Natural Disaster and Immunological Aging in a Nonhuman Primate
Watowich et al., PNAS. 2022.
https://www.pnas.org/content/119/8/e2121663119
Weather-related disasters can exacerbate existing morbidities and increase mortality risk. Researchers examined Hurricane Maria’s impact on immune cell gene expression in large, age-matched, cross-sectional samples from free-ranging rhesus macaques (Macaca mulatta) living on an isolated island. Hurricane Maria was significantly associated with differential expression of 4% of immune-cell-expressed genes and was correlated with age-associated alterations in gene expression, in addition to expression of key immune genes, dysregulated proteostasis networks, and greater expression of inflammatory immune cell-specific marker genes. These findings illuminate that natural disasters might become biologically embedded and contribute to earlier onset of disease and death. Supported by ORIP (P40OD012217), NIA, NIMH.
The Early Life Microbiota Mediates Maternal Effects on Offspring Growth in a Nonhuman Primate
Petrullo et al., iScience. 2022.
https://www.doi.org/10.1016/j.isci.2022.103948
Mammalian mothers influence offspring development by providing nutrients and other bioactive compounds through the placenta or milk. A relatively unexplored mechanism for maternal effects is vertical transmission of bacteria through milk to the infant gut. Infants that receive more glycan-utilizing bacteria from milk might better exploit oligosaccharides, which could improve nutrition and accelerate growth. Researchers found that first-time vervet mothers harbored a milk bacterial community that was less diverse due to the dominance of Bacteroides fragilis, a glycan-utilizing bacteria. These low-parity females had infants that grew faster, suggesting that vertical transmission of bacteria via milk can mediate maternal effects on growth. These results indicate non-nutritive milk constituents play important roles in development. Commercial milk formula might need to be improved or supplemented to better support infant health. Supported by ORIP (P40OD010965) and NCATS.
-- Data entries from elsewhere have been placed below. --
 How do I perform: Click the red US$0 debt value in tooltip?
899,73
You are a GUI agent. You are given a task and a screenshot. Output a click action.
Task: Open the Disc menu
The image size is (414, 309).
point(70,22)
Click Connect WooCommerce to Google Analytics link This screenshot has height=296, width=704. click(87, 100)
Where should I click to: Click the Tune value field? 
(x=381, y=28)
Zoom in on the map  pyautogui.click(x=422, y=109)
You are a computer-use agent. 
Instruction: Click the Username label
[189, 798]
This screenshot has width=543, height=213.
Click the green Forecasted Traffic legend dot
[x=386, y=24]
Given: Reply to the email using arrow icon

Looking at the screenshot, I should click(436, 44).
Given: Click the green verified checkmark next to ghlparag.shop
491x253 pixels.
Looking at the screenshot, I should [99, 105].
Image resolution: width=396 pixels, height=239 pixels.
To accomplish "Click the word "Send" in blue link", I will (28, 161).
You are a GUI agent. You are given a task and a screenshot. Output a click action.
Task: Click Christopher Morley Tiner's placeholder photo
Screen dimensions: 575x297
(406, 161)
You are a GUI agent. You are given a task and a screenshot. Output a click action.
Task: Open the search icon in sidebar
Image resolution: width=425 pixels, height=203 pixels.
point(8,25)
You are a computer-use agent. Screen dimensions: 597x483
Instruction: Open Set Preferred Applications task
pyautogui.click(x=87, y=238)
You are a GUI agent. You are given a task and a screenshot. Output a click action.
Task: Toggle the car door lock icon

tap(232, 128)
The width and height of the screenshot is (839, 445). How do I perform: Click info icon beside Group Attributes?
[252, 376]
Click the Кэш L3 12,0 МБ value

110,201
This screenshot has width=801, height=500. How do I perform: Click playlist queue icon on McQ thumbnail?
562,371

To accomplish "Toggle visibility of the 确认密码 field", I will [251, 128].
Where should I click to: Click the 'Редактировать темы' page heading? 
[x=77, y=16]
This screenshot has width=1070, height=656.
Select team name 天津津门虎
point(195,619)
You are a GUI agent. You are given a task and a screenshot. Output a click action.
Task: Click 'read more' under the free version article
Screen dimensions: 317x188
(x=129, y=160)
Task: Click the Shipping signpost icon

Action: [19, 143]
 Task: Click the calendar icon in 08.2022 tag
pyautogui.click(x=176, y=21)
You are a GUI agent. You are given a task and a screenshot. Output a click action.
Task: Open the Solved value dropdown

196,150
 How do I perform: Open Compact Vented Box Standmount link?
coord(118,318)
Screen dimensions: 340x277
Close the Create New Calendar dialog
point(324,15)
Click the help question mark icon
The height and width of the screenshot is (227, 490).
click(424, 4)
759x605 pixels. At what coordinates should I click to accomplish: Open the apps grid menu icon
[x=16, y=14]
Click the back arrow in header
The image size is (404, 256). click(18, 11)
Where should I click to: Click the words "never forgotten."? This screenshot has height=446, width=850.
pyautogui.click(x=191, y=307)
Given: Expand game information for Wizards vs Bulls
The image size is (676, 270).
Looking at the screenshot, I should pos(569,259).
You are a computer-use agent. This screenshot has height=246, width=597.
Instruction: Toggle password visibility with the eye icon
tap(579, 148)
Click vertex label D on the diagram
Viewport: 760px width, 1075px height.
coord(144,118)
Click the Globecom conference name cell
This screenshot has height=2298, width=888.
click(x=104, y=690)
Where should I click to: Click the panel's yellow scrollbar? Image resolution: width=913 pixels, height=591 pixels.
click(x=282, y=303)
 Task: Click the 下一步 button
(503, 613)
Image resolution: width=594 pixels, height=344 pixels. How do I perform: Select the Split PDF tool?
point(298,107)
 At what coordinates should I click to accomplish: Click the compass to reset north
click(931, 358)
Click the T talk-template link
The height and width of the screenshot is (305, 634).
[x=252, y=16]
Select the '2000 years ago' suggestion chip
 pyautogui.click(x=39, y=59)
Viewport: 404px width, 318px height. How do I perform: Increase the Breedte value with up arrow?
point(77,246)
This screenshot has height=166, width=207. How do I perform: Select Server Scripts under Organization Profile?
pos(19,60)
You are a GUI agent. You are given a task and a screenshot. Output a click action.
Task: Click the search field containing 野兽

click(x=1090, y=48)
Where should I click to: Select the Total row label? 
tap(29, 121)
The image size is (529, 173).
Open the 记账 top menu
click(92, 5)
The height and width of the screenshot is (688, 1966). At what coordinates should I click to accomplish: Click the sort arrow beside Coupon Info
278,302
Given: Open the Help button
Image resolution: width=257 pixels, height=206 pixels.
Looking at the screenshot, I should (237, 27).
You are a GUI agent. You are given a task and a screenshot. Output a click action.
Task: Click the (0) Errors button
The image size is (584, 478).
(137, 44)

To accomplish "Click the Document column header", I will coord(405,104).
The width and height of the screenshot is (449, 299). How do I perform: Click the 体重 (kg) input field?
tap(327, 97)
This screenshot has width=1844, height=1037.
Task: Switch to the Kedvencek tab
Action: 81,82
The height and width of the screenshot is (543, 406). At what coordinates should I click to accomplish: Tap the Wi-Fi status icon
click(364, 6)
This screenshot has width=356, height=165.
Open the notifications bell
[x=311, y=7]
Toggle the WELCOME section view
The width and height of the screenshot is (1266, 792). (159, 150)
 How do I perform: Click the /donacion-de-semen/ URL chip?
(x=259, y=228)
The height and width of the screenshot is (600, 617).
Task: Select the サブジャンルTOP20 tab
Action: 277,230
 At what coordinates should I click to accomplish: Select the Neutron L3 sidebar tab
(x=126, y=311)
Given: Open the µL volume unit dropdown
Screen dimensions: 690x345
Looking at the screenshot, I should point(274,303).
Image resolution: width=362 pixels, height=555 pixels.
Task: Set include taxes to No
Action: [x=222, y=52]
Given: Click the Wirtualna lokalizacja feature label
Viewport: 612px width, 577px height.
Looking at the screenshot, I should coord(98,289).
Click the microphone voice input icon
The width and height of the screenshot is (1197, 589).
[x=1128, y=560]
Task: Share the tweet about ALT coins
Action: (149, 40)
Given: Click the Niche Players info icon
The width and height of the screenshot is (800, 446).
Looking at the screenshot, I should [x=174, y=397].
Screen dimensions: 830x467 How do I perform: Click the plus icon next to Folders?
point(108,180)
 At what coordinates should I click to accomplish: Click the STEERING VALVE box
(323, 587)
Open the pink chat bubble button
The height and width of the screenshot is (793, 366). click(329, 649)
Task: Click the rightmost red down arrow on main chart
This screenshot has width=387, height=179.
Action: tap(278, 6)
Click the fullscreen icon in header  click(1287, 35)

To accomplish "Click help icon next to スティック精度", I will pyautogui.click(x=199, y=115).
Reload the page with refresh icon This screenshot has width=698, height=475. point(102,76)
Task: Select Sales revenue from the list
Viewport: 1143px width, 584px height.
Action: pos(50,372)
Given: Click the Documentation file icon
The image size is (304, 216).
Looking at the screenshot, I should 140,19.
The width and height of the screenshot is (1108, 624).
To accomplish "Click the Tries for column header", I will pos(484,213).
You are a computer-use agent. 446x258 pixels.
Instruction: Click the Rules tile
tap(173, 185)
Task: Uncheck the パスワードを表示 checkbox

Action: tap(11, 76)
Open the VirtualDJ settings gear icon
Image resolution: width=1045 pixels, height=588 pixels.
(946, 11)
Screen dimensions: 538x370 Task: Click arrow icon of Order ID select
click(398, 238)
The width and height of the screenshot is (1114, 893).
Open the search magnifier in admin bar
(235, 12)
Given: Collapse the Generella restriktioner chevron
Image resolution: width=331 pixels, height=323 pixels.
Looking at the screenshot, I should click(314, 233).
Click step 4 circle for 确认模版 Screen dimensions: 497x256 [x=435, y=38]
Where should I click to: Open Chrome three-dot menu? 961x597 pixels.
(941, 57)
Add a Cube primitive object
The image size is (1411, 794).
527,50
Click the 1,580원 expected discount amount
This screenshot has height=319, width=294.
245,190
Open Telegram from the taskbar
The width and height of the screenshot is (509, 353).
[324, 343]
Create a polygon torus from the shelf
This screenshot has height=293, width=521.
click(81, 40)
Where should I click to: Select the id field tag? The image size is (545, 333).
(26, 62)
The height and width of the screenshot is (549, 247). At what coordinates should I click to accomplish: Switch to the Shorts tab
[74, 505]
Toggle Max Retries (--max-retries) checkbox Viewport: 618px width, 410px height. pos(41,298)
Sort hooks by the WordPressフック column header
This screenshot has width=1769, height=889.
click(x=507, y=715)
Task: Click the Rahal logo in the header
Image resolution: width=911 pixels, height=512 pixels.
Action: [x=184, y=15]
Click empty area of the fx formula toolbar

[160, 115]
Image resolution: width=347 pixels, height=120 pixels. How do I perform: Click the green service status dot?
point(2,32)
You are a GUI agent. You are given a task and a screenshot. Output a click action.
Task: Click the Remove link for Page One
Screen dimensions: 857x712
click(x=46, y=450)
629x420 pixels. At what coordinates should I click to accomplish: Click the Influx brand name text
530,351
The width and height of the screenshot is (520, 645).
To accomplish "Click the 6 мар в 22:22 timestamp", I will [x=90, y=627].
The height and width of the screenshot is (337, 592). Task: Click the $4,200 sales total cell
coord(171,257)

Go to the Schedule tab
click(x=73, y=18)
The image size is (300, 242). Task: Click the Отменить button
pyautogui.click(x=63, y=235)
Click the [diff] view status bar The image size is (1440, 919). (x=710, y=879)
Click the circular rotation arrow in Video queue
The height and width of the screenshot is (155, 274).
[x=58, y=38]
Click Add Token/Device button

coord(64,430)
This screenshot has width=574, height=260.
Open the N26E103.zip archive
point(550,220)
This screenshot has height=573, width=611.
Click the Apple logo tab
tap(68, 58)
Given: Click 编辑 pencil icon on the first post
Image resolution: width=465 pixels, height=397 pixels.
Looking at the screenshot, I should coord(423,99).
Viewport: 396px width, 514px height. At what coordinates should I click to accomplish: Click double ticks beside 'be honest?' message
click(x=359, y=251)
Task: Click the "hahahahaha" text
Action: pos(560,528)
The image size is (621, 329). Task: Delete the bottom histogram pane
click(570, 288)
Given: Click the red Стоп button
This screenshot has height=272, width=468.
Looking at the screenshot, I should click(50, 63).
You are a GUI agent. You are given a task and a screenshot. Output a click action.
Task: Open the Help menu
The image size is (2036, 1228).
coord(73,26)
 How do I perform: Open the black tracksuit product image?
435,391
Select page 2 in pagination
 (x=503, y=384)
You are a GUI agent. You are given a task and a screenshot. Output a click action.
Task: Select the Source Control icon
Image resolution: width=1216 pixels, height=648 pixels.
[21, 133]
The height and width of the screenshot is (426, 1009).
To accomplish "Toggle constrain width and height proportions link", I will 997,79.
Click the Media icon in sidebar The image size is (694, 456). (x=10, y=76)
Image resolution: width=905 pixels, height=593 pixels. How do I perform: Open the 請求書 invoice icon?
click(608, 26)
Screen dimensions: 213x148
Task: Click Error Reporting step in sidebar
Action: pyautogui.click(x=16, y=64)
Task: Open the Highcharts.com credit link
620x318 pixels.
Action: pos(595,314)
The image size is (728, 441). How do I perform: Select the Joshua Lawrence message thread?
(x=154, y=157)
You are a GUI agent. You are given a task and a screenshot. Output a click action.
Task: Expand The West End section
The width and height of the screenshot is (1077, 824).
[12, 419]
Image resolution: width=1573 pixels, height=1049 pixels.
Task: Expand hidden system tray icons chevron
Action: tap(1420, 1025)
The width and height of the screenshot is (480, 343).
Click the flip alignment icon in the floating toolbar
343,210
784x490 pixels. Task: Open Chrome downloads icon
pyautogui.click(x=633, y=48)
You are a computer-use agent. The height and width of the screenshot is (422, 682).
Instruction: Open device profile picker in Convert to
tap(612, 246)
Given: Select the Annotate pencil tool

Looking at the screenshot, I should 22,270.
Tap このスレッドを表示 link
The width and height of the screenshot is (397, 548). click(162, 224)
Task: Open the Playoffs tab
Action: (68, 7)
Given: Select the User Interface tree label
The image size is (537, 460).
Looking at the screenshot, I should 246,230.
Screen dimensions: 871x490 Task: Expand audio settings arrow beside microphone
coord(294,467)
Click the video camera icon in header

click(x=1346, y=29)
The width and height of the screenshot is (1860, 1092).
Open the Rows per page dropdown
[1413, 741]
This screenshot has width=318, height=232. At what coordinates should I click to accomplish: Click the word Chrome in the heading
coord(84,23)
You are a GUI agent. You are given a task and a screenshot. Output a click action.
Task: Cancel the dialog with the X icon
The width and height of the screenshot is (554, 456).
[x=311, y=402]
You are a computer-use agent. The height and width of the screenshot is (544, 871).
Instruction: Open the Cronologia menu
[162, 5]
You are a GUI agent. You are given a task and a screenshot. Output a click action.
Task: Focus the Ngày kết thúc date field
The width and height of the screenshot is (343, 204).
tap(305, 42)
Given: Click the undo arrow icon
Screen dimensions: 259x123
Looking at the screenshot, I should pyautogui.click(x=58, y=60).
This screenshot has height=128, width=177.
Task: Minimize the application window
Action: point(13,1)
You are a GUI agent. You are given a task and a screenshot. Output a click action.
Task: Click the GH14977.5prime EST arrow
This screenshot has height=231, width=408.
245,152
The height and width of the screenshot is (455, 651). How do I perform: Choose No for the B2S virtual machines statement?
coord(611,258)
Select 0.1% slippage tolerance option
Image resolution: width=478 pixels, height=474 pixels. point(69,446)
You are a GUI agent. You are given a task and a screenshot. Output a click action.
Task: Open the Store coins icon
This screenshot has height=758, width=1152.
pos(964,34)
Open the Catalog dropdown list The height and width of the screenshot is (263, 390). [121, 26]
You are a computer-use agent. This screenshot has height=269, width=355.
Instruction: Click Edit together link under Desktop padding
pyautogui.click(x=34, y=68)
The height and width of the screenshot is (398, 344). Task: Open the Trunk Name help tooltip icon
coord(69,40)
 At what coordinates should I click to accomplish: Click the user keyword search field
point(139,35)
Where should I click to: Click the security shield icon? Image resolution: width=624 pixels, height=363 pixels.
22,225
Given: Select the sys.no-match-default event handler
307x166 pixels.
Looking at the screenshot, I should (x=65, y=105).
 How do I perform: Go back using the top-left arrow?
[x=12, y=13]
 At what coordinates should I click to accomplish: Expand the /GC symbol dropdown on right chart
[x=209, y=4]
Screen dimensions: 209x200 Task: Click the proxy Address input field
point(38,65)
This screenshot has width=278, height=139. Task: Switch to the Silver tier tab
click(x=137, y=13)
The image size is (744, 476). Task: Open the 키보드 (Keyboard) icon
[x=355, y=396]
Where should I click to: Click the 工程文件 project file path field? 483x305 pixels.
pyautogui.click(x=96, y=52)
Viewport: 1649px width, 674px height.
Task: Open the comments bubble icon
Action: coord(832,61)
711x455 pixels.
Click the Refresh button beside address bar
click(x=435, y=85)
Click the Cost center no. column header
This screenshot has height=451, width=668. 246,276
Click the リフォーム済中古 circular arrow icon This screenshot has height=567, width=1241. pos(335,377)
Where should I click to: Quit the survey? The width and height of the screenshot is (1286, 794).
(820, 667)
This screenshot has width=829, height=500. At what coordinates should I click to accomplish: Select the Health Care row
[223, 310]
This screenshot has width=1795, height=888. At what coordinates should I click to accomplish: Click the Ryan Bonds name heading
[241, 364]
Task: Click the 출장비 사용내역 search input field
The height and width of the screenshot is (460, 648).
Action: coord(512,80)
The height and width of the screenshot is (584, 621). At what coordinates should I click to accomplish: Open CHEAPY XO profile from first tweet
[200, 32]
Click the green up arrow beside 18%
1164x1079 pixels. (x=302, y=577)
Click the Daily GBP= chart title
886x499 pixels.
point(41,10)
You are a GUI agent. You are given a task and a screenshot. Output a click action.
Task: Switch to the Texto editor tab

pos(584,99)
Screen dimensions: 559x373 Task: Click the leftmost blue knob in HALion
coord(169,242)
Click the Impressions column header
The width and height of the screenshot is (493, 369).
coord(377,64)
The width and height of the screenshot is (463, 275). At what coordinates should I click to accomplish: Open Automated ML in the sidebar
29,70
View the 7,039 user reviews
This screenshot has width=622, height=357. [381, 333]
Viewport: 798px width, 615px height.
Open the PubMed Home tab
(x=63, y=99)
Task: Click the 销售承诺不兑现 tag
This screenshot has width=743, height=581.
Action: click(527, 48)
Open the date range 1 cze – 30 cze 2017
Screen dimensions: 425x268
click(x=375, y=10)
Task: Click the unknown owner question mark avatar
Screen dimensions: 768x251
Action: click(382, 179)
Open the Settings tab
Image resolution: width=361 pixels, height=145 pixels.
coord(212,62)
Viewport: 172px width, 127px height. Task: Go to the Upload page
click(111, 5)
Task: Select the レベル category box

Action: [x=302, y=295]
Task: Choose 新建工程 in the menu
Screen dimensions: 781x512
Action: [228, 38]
Vaccine-Induced, High-Magnitude HIV Env-Specific Antibodies with Fc-Mediated Effector Functions Are Insufficient to Protect Infant Rhesus Macaques against Oral SHIV Infection
Curtis et al., mSphere. 2022.
https://www.doi.org/10.1128/msphere.00839-21
A tailored, effective HIV vaccine is needed to prevent mother-to-child viral transmission. In nonhuman primate models, infection with simian–human immunodeficiency virus (SHIV) can be prevented by administering broadly neutralizing HIV envelope (Env)–specific antibodies. Investigators tested the efficacy of an intramuscular vaccine regimen against SHIV infection in male and female infant rhesus macaques. The vaccine induced Env-specific antibodies in plasma, with antibody-dependent cellular cytotoxicity and phagocytic function. These antibodies, however, were insufficient for protection against infection. Future studies could focus on improving the breadth of antibody response and improving cell-mediated immunity. Supported by ORIP (P51OD011107), NCI, NIAID, and NIDCR.